Consider $p(x) = 3{x^3} + ax + 5a,\;\;\;a \in \mathbb{R}$.

The polynomial $p(x)$ leaves a remainder of $- 7$ when divided by $(x - a)$.

Show that only one value of $a$ satisfies the above condition and state its value.

using $p(a) =  - 7$ to obtain $3{a^3} + {a^2} + 5a + 7 = 0$     M1A1

$(a + 1)(3{a^3} - 2a + 7) = 0$     (M1)(A1)

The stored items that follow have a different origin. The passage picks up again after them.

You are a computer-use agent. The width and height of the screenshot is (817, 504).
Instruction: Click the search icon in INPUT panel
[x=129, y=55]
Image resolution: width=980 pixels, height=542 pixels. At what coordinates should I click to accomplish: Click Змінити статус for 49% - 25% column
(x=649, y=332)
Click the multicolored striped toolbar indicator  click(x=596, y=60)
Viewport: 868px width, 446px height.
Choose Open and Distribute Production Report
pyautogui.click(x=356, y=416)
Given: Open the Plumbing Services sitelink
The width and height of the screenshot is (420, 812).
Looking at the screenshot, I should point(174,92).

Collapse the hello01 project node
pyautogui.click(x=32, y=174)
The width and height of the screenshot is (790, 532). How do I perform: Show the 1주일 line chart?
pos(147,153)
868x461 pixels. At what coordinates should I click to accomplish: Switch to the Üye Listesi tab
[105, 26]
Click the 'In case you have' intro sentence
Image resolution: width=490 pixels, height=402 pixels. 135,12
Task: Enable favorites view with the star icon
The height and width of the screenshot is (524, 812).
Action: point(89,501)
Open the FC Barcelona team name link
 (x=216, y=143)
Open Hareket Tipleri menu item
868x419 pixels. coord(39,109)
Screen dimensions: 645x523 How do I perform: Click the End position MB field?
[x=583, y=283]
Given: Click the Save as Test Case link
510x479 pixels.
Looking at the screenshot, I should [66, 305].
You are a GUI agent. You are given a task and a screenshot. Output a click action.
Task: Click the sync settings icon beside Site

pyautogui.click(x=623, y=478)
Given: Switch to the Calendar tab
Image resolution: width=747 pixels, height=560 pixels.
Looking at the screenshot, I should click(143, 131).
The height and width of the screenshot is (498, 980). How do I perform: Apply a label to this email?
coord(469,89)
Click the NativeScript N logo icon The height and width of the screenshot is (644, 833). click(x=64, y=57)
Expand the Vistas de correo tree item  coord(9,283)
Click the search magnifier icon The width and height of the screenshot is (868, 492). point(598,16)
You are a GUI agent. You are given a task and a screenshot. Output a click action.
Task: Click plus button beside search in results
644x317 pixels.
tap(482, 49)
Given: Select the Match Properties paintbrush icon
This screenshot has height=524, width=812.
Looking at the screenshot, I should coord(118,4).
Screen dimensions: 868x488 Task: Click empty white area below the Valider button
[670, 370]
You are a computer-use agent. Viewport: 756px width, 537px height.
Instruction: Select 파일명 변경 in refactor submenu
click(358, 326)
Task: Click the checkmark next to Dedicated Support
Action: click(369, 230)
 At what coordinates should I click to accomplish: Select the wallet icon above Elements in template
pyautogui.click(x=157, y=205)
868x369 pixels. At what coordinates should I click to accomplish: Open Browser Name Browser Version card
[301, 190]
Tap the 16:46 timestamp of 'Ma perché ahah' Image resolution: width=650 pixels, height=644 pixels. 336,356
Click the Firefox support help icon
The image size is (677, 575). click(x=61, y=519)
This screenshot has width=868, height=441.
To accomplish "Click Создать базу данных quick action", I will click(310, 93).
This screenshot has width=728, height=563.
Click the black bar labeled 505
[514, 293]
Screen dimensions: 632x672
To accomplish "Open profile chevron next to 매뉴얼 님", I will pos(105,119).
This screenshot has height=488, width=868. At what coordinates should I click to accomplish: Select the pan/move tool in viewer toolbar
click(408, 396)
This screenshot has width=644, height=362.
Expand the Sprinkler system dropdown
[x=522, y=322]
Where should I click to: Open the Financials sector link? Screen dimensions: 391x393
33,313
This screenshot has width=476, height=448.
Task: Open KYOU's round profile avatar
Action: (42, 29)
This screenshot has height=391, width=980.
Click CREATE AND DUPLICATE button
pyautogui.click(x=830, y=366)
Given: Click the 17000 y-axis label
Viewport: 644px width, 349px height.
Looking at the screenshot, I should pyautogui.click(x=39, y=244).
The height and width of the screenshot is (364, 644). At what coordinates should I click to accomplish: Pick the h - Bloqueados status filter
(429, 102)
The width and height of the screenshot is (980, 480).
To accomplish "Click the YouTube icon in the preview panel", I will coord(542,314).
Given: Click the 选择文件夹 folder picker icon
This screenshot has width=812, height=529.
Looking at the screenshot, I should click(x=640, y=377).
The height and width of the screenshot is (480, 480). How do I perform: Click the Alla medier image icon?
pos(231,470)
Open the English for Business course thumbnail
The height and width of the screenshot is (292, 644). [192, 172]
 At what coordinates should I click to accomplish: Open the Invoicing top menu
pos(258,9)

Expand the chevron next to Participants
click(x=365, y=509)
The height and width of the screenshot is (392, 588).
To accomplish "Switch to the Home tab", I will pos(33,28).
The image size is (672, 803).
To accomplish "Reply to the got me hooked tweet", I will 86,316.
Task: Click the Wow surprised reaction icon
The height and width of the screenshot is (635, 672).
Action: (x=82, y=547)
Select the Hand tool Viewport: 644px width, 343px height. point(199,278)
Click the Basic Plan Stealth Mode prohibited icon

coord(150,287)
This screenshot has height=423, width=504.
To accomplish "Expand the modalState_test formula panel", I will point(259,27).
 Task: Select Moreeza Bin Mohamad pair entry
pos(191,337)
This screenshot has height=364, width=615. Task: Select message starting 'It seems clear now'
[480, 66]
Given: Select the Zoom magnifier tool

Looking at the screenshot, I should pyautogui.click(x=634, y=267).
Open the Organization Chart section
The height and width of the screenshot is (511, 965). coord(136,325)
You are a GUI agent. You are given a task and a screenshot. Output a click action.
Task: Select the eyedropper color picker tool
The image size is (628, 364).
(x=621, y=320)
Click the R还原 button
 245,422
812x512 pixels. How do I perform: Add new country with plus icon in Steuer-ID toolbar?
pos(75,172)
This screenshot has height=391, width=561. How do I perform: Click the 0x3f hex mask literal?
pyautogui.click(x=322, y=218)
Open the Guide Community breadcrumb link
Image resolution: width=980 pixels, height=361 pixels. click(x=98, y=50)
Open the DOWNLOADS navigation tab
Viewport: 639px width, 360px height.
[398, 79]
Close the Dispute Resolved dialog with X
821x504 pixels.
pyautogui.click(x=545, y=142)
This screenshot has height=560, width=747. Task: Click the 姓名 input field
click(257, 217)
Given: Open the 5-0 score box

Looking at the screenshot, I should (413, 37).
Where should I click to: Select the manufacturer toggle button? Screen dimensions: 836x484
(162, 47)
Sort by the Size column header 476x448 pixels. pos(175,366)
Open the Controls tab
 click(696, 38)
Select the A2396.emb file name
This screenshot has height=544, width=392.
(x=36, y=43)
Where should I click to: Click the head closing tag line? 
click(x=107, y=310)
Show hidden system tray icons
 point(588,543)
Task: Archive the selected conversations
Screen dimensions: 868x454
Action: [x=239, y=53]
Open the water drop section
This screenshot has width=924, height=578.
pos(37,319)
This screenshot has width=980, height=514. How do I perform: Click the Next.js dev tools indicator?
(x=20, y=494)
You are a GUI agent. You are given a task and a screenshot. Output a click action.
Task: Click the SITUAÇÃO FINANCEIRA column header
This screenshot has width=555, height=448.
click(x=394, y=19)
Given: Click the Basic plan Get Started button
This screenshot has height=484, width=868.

Note:     Award M1 for a cubic graph with correct shape and A1 for clearly showing that the above cubic crosses the horizontal axis at $( - 1,{\text{ }}0)$ only.

$a =  - 1$     A1

EITHER

showing that $3{a^2} - 2a + 7 = 0$ has no real (two complex) solutions for $a$     R1

OR

showing that $3{a^3} + {a^2} + 5a + 7 = 0$ has one real (and two complex) solutions for $a$     R1

Note:     Award R1 for solutions that make specific reference to an appropriate graph.

[6 marks]

A large number of candidates, either by graphical (mostly) or algebraic or via use of a GDC solver, were able to readily obtain $a =  - 1$. Most candidates who were awarded full marks however, made specific reference to an appropriate graph. Only a small percentage of candidates used the discriminant to justify that only one value of $a$ satisfied the required condition. A number of candidates erroneously obtained $3{a^3} + {a^2} + 5a - 7 = 0$ or equivalent rather than $3{a^3} + {a^2} + 5a + 7 = 0$.